Franklin, with an honest interest in the wellbeing of his car, was for gathering information as to roads. There was no mystery about our immediate course, for we were in a region of populous towns—Waverley, Elmira, Corning, Hornell—which on our map were marked as easy of access. The roads were supposed to be ideal. The great proposition before us, however, was whether once having reached Elmira we would go due north to Canandaigua and Rochester, thereby striking, as someone told us, a wonderful state road to Buffalo—’the road—or whether we would do as I had been wishing and suggesting, cut due west, following the northern Pennsylvania border, and thereby save perhaps as much as a hundred and fifty miles in useless riding north and south.

Franklin was for the region that offered the best roads. I was for adventure, regardless of machines or roads. We had half compromised on the thought that it might be well to visit Warsaw, New York, which lay about half way between the two opposing routes with which we were opposing each other, and this solely because the name of one of my home towns in Indiana was Warsaw and this Warsaw, as my pamphlet showed, was about the same size. It was a sort of moonshiny, nonsensical argument all around; and this man who had just come through Warsaw from Buffalo had no particular good word to say for the roads. It was a hilly country, he said. “You climb one hill to get into Warsaw and five others to get out, and they’re terrors.” I could see a look of uncertainty pass over Franklin’s face. Farewell to Warsaw, I thought.

But another bystander was not so sure. All the roads from here on leading toward Buffalo were very good. Many machines came through Warsaw. My spirits rose. We decided to postpone further discussion until we reached Elmira and could consult with an automobile club, perhaps. We knew we would not get farther than Elmira tonight; for we had chaffered away another hour, and it was already dusk.

We never experienced a more delightful evening on the whole trip. It was all so moving—the warm air, the new silvery moon, the trees on the hills forming dark shadows, the hills themselves gradually growing dim and fading into black, the twinkling lights here and there, fire-flies, the river, this highroad always high, high above the stream. There were gnats but no mosquitoes—at least none when we were in motion—and our friend Speed, guiding the car with a splendid technique, was still able between twists and turns and high speeds and low speeds to toss back tale after tale of a daring and yet childlike character, which kept me laughing all the while. Speed was so naïve.
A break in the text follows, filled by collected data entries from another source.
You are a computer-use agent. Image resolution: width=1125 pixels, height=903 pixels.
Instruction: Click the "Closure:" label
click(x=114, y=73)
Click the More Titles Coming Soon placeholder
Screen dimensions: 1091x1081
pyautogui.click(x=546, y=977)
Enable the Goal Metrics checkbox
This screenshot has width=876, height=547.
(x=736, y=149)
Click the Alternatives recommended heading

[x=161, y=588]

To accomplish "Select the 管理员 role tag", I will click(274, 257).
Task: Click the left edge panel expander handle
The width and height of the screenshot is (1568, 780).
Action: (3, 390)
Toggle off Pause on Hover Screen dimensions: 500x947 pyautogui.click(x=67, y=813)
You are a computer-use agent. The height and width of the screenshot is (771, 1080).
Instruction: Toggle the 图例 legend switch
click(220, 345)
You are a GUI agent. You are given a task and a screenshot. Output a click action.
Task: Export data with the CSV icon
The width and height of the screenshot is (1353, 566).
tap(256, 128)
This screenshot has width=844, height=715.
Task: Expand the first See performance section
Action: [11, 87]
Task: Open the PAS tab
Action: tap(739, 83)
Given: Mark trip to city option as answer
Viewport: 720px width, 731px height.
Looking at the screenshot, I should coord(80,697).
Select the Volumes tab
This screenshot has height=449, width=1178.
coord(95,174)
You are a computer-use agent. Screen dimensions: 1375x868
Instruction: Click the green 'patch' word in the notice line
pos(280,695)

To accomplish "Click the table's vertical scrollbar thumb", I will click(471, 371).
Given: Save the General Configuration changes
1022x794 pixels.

He had such innocently gross and yet comfortable human things to relate of horses, cows, dogs, farm girls, farm boys, the studfarm business, with which he was once connected, and so on.

“Put on a slip and come down,” he called to her.

“So she slipped on the stairs and came down.”

(Do you remember that one? They were all like that.)

Once out of Owego, we were soon in Waverley, a town say of ten or fifteen thousand population, which we mistook at first for Elmira. Its streets were so wide and clean, its houses so large and comfortable, we saw on entering. I called Franklin’s attention to the typical American atmosphere of this town too—the America of a slightly older day. There was a time not long ago when Americans felt that the beginning and end of all things was the home. Not anything great in construction or tragically magnificent, but just a comfortable home in which to grow and vegetate. Everything had to be sacrificed to it. It came to have a sacrosanct character: all the art, the joy, the hope which a youthful and ingenuous people were feeling and believing, expressed, or attempted to express themselves, in the home. It was a place of great trees, numerous flowerbeds, a spacious lawn, French windows, a square cupola, verandas, birdhouses. All the romance of a youthful spirit crept into these things and still lingers. You can feel as you look at them how virtuous the owners felt themselves to be, and how perfect their children, what marvels of men and women these latter were to become—pure and above reproach.